Challenge #1: How Small Things Have Big Impact

I’ve decided to bring up a new category: Challenges. I’ll be giving some puzzles or trick questions, and let you people solve it. The ‘right’ (if available at all…) answer will be told when somebody has quessed it.

Okay, here’s the first challenge:

How is it possible that 70.49 did not equal 70.49?
We encountered this problem. We had the following clause:

IF ($a == $b)
print “This is TRUE”
print $a + “does not equal” + $b

The output was: 70.49 does not equal 70.49.

How was this possible? How is it possible that 70.49 does not equal 70.49? How was it possible to give us FALSE condition?

I assure you, in this case small things have a big impact. Feel free to participate: comment to this post and tell me what your answer would be?

P.S. Tim (Indiepath) – you are not allowed to participate. ;)

Juuso Hietalahti


  1. Not quite the same, but they once had a bug on Ultima Online where the programmers accidentally redefined TRUE = 0. You wouldn’t believe the stuff that breaks.

  2. I realize I’m late for not reading feeds over the weekend, but…

    When i first saw this (though now i see above that it was a printing error more than a comparison error) I immediately thought of having it pounded into me from a young age never to compare foating point numbers directly in C.. so I’d always do:

    #define EPSILON 0.0000001 // adjust for accuracy

    if( fabs( a – b )

  3. As we always say: 1 + 1 = 3 for large values of 1. :)

    I went for the string/float solution. I’d reason that 70.492 would be printed as such. But not in php I understand? Odd…

  4. It was actually just a debug issue, the debugger was always rounding up! The data types were both doubles.

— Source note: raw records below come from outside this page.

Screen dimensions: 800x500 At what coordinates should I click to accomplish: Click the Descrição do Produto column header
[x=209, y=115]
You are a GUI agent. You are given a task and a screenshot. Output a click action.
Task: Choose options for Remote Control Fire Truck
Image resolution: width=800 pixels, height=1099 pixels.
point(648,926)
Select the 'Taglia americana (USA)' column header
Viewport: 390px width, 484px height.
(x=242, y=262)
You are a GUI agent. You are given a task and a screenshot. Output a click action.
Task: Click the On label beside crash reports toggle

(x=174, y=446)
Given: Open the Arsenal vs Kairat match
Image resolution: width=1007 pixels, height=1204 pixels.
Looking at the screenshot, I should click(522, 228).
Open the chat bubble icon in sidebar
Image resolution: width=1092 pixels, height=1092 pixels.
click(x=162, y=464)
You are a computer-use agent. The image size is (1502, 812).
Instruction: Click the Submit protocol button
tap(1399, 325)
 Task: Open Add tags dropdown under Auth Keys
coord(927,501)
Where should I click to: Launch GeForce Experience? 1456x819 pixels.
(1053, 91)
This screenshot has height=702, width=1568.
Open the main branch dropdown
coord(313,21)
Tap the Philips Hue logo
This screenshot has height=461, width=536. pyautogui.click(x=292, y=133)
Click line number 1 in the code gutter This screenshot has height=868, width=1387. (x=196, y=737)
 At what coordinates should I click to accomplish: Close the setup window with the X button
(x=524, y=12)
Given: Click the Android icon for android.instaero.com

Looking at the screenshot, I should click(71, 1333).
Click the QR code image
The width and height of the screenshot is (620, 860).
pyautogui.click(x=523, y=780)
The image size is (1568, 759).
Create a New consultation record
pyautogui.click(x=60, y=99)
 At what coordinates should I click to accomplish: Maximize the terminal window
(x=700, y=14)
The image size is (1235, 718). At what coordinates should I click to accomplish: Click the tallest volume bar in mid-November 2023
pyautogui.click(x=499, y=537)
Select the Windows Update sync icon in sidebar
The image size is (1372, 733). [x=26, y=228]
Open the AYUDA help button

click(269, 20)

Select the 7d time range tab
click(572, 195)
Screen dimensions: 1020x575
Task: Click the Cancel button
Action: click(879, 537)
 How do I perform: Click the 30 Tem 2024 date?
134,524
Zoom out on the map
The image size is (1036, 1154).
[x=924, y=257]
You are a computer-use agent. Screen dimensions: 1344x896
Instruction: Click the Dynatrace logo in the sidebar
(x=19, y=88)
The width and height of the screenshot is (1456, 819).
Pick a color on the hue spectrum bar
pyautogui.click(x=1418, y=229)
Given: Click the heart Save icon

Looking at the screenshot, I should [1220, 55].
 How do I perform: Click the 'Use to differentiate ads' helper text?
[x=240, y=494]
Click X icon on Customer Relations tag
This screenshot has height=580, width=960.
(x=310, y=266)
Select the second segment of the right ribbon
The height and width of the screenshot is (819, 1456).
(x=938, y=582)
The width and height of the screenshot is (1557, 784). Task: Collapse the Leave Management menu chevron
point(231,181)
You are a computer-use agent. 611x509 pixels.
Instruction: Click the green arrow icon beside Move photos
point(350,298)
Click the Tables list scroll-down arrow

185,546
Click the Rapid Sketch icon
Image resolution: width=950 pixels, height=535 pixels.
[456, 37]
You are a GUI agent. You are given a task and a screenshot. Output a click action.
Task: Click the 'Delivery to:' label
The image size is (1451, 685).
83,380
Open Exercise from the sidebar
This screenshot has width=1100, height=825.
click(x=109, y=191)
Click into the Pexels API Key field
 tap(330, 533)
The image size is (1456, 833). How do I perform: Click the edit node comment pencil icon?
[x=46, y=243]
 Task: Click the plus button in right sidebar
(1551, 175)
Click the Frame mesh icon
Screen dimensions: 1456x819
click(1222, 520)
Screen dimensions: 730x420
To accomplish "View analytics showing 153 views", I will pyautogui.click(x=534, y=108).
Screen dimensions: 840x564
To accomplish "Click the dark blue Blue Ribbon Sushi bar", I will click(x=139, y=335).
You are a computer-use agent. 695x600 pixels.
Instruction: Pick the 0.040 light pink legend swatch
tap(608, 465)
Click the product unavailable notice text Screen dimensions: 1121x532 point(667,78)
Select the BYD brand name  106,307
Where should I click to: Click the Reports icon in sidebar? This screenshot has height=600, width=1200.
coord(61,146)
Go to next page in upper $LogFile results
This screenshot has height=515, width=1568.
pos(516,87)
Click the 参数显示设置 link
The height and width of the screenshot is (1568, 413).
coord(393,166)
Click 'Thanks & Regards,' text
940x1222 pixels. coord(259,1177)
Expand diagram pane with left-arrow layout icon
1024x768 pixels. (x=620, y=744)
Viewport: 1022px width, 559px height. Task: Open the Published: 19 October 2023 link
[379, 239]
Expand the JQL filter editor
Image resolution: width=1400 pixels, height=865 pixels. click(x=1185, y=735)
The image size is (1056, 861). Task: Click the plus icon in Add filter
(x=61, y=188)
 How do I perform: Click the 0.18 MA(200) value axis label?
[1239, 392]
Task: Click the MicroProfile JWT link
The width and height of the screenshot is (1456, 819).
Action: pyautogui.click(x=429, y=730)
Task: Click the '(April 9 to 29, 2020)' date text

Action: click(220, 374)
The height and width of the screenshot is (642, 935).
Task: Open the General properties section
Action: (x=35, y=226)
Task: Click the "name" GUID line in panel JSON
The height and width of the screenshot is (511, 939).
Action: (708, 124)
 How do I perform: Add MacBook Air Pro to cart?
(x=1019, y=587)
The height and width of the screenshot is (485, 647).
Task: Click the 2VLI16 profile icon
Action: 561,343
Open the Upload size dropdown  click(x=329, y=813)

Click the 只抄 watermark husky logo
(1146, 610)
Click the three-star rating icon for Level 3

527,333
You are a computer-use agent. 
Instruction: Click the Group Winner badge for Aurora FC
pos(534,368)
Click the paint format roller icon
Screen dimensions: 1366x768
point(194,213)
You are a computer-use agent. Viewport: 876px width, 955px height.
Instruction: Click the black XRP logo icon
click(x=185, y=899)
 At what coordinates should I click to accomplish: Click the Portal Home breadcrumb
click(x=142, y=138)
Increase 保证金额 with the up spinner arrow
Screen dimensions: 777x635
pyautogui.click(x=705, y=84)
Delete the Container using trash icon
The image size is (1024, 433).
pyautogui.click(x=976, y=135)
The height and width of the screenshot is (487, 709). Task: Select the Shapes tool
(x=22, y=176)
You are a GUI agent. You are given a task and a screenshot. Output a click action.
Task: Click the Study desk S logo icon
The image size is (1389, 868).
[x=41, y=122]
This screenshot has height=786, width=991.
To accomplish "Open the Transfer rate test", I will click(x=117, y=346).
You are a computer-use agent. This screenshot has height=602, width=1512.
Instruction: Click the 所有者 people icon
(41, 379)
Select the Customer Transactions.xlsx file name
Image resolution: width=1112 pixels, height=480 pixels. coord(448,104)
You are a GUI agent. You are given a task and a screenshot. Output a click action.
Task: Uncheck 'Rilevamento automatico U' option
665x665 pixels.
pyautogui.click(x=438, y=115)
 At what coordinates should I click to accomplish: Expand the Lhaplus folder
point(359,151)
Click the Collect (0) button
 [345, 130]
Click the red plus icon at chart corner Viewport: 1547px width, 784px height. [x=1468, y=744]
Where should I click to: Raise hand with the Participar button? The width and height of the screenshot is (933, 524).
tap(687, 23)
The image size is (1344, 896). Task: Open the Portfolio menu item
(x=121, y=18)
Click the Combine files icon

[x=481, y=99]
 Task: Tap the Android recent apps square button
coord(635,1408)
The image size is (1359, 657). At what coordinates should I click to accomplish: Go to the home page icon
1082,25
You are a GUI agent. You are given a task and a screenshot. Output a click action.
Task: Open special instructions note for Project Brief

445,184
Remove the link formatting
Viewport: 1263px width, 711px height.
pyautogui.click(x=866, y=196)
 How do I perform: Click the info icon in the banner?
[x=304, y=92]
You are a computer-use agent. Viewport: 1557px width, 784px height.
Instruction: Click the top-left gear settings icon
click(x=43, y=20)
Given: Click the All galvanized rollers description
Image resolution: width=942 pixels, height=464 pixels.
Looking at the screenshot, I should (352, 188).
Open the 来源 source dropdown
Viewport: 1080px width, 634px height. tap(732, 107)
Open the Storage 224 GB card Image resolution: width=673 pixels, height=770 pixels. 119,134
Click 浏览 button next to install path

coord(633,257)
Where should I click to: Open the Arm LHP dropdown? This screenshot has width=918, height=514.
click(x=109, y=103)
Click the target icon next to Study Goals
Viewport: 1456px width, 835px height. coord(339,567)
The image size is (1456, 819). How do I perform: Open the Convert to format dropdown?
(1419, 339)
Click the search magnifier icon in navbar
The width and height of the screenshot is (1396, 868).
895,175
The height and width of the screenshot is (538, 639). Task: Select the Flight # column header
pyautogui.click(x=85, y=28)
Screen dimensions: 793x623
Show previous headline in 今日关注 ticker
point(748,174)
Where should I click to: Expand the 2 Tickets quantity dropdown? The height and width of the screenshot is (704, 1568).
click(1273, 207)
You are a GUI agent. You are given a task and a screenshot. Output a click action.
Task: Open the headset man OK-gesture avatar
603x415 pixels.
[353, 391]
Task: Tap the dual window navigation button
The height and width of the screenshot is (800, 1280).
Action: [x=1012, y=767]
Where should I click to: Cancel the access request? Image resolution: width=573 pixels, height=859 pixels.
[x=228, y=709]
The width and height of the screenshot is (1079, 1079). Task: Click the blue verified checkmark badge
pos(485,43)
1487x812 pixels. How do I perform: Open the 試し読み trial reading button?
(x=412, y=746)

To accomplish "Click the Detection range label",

  5. I’ve noticed that even with identical types, sometimes the process of getting to the desired values can result in a minor discrepancy. For example (in C/C++) if both values were floats, but the incremental process to get the values is different, the data in memory can still be different. One can be 70.49 and the other might wind up 70.899999999999. I was always taught that when using floating point variables in comparisons to avoid direct equates at all cost. Always make it a range, or a = comparison.

  6. Using the “==” operator does not always compare the value of two objects, but whether or not the two objects are the same peice of data. This could very well be the case in the example given.

  7. I know I’m not allowed BUT, it was PHP. When you debug it seems to round everything to 2 decimal places!!!

  8. @KGodwin: no no no, I won’t. You gotta think harder ;)
    (or read the solution from other posts ;)

    @Ben: yeh, I noticed your post after sending mine :)

  9. Just a suggestion…let us know what language it is in. =) I’m clearly out of the running since I’m checking it now but just a thought.

  10. Yes I saw your post with the answer only after having submited my comment.

    The subject is very interesting and can be very tricky. For example :
    $a = 70.49
    $b = 70.40
    $b += 0.09
    may lead to the problem if the type is some kind of float (of course in this case the difference would not be in the 3rd decimal, but in the “last” one).

  11. What’s the language ? If it’s a scripting language, maybe initialization was something :
    $a = 70.49
    $b = “70.49”
    So $a != $b since $a is a float and $b is a string, and the concatenation doesn’t show the difference.

  12. Well, that didn’t take long to solve. You are correct. Sometimes these kind of small issues can give you a big headache – especially when you *think* you have done everything correctly. It was the decimal places, one was actually 70.49 and the other was 70.492 or something.

  13. I’d guess that printing was only outputting two decimal places, but the variables had three or more decimal places and they didn’t match exactly (like 70.491 vs 70.492).